Each line of the records below that contains "text" needs to be copied.

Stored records
——————————
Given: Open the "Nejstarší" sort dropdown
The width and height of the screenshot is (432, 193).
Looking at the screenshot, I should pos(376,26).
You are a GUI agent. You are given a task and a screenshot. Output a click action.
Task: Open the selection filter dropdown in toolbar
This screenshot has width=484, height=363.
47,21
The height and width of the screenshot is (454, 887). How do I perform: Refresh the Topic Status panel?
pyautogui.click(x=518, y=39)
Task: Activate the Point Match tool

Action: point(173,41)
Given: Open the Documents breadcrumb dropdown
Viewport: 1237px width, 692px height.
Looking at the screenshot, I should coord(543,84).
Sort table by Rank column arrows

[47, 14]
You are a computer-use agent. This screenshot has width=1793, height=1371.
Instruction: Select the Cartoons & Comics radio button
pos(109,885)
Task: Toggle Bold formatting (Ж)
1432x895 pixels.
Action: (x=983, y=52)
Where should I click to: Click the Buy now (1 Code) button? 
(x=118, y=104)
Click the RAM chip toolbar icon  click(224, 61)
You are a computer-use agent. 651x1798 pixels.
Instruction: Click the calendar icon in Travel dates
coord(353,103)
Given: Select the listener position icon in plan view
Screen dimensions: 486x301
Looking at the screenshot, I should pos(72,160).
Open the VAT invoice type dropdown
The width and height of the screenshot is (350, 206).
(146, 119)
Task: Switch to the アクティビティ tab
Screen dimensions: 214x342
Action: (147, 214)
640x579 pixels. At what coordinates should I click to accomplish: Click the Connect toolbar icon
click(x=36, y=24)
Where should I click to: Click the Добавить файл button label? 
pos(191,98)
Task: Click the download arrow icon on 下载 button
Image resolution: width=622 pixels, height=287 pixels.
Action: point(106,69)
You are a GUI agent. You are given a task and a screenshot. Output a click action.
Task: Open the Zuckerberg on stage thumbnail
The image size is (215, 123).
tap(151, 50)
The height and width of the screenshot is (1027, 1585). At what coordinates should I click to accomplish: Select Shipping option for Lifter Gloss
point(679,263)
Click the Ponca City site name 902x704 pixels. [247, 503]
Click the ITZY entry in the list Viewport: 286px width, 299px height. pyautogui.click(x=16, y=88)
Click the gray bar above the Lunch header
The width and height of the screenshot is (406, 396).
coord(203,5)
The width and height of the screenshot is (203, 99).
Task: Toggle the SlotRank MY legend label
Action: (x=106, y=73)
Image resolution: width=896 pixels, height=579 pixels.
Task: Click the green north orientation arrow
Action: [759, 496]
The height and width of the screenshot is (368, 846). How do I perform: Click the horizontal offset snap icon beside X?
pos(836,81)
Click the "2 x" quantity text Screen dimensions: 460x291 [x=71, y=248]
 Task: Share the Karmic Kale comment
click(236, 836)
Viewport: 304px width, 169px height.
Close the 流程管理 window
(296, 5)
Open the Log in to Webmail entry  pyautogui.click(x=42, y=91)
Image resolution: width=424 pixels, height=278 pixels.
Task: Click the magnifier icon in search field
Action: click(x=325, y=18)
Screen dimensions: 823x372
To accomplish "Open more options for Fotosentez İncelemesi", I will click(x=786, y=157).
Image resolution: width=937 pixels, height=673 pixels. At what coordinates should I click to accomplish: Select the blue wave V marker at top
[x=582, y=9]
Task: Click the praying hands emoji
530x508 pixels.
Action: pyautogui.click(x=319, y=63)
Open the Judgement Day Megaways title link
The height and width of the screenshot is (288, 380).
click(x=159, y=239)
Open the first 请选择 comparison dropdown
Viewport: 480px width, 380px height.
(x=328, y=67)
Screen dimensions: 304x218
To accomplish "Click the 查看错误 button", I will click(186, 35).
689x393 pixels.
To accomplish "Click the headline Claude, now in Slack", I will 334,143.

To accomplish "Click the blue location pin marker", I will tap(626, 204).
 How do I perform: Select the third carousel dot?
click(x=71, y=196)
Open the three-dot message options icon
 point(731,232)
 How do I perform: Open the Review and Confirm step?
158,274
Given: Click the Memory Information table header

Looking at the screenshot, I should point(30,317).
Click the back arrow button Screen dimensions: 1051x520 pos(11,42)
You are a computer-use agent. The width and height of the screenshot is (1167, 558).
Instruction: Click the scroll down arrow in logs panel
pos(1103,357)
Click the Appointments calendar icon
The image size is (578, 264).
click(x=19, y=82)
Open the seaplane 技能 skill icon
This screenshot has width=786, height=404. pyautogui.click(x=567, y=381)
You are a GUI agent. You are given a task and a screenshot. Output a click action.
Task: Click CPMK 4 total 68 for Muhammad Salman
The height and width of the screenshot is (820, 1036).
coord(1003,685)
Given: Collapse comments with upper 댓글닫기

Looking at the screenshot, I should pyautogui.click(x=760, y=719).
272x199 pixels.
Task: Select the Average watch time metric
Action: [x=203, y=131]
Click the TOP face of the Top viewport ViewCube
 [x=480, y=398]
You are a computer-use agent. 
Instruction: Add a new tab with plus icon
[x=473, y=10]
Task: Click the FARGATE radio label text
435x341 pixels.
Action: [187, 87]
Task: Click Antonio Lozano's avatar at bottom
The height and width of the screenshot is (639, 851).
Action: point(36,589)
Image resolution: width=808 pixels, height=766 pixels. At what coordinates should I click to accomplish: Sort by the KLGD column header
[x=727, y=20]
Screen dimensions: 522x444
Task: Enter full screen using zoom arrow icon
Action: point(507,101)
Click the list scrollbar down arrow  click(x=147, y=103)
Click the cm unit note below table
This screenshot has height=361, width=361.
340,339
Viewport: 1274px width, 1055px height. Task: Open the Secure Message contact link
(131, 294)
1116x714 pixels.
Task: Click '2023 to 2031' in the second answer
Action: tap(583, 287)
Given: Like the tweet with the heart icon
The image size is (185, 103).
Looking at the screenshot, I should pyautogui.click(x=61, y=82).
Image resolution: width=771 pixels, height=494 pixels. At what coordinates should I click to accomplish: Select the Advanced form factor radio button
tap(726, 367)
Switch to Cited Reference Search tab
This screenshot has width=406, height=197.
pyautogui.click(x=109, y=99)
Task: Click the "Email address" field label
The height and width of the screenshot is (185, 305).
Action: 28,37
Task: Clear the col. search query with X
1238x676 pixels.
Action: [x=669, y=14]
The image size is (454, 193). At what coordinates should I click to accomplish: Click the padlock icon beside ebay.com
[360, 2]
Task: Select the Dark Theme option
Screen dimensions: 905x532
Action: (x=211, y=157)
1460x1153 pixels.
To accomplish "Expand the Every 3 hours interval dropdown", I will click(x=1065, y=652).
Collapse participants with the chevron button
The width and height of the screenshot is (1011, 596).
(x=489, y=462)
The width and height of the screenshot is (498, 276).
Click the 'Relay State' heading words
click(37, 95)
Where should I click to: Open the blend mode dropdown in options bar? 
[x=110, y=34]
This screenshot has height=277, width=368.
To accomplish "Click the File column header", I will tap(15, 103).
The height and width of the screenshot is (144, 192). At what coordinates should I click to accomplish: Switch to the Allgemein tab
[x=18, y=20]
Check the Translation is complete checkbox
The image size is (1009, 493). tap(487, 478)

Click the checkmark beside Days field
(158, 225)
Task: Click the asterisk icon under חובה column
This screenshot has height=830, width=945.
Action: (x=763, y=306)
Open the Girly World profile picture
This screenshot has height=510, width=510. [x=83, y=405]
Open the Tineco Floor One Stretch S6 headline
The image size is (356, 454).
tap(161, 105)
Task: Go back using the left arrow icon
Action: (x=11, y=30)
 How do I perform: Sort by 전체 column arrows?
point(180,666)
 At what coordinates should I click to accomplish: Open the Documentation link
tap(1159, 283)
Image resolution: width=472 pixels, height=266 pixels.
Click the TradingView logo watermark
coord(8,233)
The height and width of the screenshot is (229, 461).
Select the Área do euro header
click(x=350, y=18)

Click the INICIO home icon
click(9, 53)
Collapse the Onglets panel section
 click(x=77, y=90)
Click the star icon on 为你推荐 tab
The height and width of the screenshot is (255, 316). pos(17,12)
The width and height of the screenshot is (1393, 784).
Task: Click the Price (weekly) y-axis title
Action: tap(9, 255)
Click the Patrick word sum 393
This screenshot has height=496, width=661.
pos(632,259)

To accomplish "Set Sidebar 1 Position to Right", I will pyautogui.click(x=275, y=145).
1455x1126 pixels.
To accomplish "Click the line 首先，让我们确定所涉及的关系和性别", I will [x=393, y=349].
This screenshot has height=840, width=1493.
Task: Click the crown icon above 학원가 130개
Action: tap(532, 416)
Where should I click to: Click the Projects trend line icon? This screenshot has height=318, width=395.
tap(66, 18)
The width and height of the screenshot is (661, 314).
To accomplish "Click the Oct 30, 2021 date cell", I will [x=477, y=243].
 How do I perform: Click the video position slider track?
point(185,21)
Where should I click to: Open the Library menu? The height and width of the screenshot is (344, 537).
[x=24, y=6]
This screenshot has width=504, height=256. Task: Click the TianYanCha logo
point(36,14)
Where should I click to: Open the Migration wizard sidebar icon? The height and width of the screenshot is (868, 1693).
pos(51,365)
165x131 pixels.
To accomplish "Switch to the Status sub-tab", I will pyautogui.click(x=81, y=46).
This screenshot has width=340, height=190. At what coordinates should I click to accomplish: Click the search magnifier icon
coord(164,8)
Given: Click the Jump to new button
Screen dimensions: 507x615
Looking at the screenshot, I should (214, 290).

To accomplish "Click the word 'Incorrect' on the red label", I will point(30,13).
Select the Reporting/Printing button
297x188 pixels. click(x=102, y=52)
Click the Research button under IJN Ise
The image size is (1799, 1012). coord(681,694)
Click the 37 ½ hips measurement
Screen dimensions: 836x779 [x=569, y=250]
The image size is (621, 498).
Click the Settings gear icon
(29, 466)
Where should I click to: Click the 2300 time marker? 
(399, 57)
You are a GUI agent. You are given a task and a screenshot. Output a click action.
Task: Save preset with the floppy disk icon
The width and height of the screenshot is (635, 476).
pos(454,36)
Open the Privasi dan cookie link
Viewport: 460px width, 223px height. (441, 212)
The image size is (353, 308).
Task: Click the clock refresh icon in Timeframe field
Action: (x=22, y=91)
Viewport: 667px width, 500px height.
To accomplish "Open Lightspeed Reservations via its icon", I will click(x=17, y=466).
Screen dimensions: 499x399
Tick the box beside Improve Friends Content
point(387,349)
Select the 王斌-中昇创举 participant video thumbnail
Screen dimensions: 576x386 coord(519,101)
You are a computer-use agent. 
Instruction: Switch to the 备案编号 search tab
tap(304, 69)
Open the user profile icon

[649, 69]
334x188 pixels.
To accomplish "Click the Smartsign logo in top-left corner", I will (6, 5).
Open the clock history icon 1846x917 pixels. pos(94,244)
——————————
» Answer below
Click the "2 x" quantity text Screen dimensions: 460x291 [x=71, y=248]
Task: Click the FARGATE radio label text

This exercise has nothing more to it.